VCE - MSCI Canada Index ETF
*Management fee .09%
MER .69% (2011)*


----------



## GoldStone (Mar 6, 2011)

webber22 said:


> I bet the reason is since most have very low assets, the mer's are high.


You don't need to bet.  They disclose the reasons in prospectus. Footnote from Page 30:



> Management expense ratio is based on total expenses (excluding commissions and other portfolio transaction costs) *for the period of November 30, 2011 to December 31, 2011* and is expressed as an annualized percentage of the daily average NAV during this period. The reported management expense ratio for this period includes expenses incurred in relation to the implementation of the Existing Vanguard ETF’s IRC during the two months prior to the Existing Vanguard ETF’s launch. These “accrued” costs were then applied to the Existing Vanguard ETF’s relatively modest level of average net assets during their one month of operation in 2011. The result is an abnormally high management expense ratio.
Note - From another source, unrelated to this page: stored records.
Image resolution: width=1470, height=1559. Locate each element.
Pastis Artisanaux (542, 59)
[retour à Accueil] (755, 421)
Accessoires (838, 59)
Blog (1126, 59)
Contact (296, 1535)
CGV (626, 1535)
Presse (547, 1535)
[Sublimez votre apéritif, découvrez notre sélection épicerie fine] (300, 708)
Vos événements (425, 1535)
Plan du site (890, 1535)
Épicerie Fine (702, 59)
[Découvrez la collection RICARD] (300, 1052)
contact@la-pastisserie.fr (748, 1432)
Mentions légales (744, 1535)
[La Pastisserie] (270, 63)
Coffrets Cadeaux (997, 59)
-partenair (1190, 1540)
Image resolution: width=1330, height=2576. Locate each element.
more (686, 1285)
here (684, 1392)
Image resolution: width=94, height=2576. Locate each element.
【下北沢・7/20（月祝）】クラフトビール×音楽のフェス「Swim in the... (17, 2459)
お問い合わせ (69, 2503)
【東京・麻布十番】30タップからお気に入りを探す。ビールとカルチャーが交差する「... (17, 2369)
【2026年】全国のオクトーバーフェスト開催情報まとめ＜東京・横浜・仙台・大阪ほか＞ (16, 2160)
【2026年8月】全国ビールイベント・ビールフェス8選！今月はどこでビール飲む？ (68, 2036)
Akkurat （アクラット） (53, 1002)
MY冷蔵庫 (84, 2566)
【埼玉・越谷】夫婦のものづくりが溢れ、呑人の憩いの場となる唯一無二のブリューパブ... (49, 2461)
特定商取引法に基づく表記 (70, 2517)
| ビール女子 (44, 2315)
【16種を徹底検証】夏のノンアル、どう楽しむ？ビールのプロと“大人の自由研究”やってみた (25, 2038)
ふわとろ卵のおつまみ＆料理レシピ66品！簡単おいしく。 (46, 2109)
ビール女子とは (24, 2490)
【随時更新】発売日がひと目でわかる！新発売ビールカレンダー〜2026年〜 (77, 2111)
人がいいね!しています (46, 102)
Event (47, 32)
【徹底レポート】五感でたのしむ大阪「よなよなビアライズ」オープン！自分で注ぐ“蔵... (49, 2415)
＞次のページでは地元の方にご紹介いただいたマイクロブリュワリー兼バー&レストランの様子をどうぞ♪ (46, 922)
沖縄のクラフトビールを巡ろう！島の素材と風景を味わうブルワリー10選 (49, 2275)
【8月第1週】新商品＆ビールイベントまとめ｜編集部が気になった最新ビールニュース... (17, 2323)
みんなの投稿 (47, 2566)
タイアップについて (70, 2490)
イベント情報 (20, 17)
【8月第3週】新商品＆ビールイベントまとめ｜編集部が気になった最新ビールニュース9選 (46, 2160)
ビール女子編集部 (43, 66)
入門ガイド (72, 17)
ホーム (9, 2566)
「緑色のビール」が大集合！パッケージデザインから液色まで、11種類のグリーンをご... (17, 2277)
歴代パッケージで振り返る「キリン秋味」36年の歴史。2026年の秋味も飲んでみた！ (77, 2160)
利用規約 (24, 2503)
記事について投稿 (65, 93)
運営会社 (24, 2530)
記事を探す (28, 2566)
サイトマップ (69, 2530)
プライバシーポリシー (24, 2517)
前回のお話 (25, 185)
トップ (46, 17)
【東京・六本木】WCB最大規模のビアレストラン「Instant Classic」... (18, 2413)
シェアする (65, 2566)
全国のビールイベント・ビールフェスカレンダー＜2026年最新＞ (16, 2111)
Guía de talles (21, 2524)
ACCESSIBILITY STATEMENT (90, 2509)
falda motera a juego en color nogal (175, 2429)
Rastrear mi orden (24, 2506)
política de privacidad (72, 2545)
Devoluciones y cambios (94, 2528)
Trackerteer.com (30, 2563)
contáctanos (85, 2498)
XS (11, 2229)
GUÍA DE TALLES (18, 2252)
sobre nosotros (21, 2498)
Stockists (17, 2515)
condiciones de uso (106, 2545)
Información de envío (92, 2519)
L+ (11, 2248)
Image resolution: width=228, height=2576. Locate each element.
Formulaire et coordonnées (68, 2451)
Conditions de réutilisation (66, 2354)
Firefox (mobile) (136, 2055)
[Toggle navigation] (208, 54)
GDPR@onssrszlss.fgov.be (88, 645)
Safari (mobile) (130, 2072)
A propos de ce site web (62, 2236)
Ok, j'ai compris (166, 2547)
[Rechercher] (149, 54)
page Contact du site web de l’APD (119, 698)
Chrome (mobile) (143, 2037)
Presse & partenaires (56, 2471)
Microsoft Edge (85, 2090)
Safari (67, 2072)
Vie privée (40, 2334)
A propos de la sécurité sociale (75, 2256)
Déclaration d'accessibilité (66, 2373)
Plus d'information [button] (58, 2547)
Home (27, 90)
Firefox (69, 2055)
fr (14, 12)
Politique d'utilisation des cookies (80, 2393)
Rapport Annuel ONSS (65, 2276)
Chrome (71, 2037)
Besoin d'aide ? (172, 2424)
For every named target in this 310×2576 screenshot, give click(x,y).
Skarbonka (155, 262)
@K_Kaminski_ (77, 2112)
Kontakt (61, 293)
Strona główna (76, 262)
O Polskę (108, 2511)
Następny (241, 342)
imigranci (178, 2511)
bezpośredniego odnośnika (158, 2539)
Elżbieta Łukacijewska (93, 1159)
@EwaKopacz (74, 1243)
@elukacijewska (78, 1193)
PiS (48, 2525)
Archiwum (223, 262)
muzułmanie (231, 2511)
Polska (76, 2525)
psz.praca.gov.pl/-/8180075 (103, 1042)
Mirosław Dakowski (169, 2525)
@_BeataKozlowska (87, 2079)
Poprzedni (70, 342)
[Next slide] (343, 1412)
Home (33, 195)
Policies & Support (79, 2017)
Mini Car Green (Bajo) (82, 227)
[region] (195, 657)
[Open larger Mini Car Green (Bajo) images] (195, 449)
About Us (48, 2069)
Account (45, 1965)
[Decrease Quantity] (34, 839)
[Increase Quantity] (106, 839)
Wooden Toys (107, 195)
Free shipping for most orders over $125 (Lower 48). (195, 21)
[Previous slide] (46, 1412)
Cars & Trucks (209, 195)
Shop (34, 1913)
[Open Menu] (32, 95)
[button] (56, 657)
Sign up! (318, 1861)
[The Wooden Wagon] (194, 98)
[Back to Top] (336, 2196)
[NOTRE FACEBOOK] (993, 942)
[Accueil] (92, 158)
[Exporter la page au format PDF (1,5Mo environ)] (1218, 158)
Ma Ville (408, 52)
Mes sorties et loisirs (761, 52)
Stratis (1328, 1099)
In the future, as the IRC accrual period matches the Vanguard ETF’s operational period and as assets in each Vanguard ETF increase, the Manager expects the management expense ratio to decline.


https://www.vanguardcanada.ca/documents/literature/CanadaProspEN.pdf

Commissions and other portfolio transaction costs are never included in MER. They are part of TER - Total Expense Ratio.


----------